Prior Authorization (PA) is the process of obtaining approval from a health insurance payer before delivering specific medical services, procedures, or medications. AI-powered PA automation evaluates clinical documentation against payer criteria to determine medical necessity and expedite approval decisions.

Definition

**Prior Authorization** is a utilization management tool that ensures proposed treatments are medically necessary and covered under the patient's plan.
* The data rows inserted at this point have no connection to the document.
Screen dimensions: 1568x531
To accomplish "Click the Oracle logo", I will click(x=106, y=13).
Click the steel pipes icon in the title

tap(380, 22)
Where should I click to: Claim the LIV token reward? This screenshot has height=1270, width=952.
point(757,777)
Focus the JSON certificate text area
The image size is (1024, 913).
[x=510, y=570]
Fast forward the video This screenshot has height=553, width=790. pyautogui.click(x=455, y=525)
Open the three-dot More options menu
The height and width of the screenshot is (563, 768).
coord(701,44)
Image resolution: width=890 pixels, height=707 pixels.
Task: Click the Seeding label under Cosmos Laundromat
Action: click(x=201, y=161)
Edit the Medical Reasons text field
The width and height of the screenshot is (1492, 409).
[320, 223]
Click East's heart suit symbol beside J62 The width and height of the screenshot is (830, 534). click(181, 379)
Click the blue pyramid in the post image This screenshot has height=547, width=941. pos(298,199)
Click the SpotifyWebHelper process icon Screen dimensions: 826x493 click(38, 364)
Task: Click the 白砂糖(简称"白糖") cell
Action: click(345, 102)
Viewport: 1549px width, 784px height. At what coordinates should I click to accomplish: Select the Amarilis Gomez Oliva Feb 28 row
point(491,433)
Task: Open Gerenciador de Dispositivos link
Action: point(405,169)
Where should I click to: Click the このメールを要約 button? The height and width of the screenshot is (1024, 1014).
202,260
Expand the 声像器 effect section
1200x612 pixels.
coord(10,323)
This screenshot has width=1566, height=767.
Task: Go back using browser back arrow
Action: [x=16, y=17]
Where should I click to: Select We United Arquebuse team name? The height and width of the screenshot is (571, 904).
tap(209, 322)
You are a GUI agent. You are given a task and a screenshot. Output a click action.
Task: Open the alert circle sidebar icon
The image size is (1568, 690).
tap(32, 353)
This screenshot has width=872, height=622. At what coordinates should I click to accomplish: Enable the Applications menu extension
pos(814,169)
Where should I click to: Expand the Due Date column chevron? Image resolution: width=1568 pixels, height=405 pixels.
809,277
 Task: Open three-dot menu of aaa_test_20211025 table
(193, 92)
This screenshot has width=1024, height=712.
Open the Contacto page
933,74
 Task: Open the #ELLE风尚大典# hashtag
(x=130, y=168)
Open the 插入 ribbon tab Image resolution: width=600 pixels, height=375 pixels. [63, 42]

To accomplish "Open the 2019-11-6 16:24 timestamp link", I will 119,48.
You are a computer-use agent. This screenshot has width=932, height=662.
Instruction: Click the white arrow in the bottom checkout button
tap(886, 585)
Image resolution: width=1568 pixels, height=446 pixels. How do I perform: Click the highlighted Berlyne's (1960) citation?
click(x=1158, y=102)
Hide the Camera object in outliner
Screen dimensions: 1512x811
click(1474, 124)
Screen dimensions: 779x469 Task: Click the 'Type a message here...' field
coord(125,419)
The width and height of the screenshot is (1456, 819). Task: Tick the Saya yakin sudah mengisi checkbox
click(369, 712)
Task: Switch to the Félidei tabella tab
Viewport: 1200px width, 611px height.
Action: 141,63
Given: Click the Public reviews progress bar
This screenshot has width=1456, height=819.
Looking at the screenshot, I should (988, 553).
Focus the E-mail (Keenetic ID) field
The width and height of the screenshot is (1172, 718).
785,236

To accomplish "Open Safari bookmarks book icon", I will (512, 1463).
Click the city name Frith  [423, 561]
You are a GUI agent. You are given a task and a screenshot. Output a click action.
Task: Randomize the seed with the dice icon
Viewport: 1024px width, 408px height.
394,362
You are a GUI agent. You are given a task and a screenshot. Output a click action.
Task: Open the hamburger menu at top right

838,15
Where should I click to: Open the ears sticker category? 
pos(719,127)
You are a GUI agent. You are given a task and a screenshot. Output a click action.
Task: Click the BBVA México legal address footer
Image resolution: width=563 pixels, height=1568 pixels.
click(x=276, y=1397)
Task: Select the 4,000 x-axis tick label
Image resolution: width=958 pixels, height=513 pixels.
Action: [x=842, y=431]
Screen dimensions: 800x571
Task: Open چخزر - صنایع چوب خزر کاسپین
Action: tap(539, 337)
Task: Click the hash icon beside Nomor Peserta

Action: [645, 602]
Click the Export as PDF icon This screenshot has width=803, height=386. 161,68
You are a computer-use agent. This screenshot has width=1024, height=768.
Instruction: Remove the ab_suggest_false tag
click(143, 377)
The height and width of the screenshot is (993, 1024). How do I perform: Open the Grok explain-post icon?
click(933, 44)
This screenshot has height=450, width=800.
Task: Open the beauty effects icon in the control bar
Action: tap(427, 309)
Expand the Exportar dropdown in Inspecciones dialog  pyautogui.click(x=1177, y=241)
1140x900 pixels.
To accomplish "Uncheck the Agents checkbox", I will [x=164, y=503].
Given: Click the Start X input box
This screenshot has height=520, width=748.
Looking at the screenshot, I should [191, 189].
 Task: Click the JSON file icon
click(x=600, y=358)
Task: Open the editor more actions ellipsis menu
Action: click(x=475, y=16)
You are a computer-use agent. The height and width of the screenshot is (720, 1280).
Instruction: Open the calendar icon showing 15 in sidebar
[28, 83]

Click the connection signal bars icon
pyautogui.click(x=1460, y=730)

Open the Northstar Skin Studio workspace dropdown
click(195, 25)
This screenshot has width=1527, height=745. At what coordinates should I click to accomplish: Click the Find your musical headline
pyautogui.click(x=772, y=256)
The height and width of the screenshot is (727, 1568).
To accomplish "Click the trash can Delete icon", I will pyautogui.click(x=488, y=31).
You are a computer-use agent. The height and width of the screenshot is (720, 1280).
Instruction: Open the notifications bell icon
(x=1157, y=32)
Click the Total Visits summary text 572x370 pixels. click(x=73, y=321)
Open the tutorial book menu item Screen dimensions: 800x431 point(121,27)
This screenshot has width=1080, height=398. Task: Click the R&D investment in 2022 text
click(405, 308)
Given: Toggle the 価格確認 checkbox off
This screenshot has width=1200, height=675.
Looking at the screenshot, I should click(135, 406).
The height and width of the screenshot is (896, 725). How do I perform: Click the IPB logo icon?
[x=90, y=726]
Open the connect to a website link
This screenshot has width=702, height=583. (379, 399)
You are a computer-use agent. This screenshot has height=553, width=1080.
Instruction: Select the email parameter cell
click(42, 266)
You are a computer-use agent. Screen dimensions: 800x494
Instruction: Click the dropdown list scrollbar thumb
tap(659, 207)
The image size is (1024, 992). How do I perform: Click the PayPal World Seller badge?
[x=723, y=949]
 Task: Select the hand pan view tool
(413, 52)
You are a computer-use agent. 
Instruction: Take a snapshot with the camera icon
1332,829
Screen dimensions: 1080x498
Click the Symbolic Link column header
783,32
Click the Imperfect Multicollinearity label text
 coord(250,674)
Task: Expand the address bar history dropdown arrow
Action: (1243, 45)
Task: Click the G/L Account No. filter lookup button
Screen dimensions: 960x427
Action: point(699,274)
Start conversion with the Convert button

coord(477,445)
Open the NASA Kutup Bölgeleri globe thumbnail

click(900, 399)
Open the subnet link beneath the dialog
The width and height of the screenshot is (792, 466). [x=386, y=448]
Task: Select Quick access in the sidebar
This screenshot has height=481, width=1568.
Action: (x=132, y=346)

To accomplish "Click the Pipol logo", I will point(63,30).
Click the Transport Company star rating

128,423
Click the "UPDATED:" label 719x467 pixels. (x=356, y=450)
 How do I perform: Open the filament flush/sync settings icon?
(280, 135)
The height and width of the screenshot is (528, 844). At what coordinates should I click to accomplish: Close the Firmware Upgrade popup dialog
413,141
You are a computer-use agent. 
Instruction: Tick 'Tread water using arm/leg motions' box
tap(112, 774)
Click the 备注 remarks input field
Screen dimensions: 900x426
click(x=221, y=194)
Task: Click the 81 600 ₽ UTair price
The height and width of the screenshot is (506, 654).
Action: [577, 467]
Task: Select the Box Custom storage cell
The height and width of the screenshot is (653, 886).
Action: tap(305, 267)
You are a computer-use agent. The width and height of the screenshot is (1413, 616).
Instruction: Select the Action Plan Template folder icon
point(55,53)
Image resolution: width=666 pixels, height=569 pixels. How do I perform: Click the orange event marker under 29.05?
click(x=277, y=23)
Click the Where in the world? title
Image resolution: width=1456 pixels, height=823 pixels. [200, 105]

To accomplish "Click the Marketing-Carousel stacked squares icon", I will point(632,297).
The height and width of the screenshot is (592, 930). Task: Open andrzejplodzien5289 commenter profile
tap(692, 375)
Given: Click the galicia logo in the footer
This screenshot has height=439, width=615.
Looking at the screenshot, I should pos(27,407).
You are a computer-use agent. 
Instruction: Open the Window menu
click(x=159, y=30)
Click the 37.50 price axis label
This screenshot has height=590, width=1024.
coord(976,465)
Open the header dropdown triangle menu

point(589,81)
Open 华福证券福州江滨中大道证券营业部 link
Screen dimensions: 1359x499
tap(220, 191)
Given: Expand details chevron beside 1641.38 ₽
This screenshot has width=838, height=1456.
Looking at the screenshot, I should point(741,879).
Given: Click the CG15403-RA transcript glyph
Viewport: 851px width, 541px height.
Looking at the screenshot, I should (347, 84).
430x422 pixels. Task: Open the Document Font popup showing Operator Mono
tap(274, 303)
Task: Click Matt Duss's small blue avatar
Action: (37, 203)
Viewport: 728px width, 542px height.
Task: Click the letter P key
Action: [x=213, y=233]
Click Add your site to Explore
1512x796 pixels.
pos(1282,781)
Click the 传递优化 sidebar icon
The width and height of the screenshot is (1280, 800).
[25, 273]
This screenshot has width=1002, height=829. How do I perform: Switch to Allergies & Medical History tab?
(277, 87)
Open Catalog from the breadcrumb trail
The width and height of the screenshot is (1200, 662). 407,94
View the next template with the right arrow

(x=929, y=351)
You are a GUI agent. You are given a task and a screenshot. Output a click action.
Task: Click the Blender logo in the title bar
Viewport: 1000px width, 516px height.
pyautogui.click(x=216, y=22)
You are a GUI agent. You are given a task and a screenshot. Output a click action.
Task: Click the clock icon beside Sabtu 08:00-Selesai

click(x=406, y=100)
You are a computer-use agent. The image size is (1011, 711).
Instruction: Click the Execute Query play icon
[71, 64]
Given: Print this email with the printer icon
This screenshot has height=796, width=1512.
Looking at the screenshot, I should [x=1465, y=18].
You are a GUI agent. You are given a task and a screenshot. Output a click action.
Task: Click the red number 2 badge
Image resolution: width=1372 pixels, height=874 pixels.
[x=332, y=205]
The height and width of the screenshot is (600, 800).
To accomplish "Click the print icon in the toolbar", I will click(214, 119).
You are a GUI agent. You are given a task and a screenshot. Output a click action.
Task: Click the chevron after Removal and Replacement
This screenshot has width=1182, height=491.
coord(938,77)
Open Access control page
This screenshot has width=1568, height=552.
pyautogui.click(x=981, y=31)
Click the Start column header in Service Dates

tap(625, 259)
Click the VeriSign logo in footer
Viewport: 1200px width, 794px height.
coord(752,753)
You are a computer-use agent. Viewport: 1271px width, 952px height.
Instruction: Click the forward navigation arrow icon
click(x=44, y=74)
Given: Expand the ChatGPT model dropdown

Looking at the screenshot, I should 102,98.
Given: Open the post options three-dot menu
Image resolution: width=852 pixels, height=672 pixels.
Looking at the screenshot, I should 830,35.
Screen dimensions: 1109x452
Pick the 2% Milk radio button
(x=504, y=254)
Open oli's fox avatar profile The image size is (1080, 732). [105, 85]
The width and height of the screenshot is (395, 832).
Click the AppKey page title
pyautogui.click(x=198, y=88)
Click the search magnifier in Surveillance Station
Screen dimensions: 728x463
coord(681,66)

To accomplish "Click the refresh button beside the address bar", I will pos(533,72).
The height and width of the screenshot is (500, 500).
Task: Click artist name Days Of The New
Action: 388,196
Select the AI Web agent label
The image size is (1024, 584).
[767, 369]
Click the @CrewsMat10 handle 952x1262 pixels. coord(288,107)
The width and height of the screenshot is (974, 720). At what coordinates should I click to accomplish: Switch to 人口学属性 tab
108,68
AI automates the evaluation of clinical evidence, policy criteria matching, and documentation completeness checking—reducing processing time from days to minutes.

Key Points

  • Evaluates medical necessity against payer-specific criteria
  • Matches clinical documentation to coverage requirements
  • Identifies missing documentation before submission
  • Reduces PA processing time by 60%
  • Improves first-pass approval rates by 35%
  • Provides appeal-ready documentation for denials

How It Works

1

Request Intake

Clinical documentation and authorization request received

2

Criteria Matching

AI matches clinical indicators to payer medical necessity criteria

3

Gap Analysis

Identifies missing documentation needed to strengthen case

4

Decision Support

Generates recommendation with supporting evidence and citations

5

Submission Package

Creates complete authorization request with medical necessity rationale

Frequently Asked Questions

What percentage of prior authorizations get approved?

Industry average is 65-75% first-pass approval. AI-assisted PA improves this to 80-85% by identifying documentation gaps and strengthening medical necessity arguments before submission.

How long does AI prior authorization take?

AI evaluates authorization requests in minutes versus hours or days for manual review. The bottleneck becomes payer processing time, not internal review.

Can AI handle peer-to-peer reviews?

AI generates talking points, clinical rationale, and relevant literature citations to prepare clinicians for peer-to-peer discussions with payer medical directors.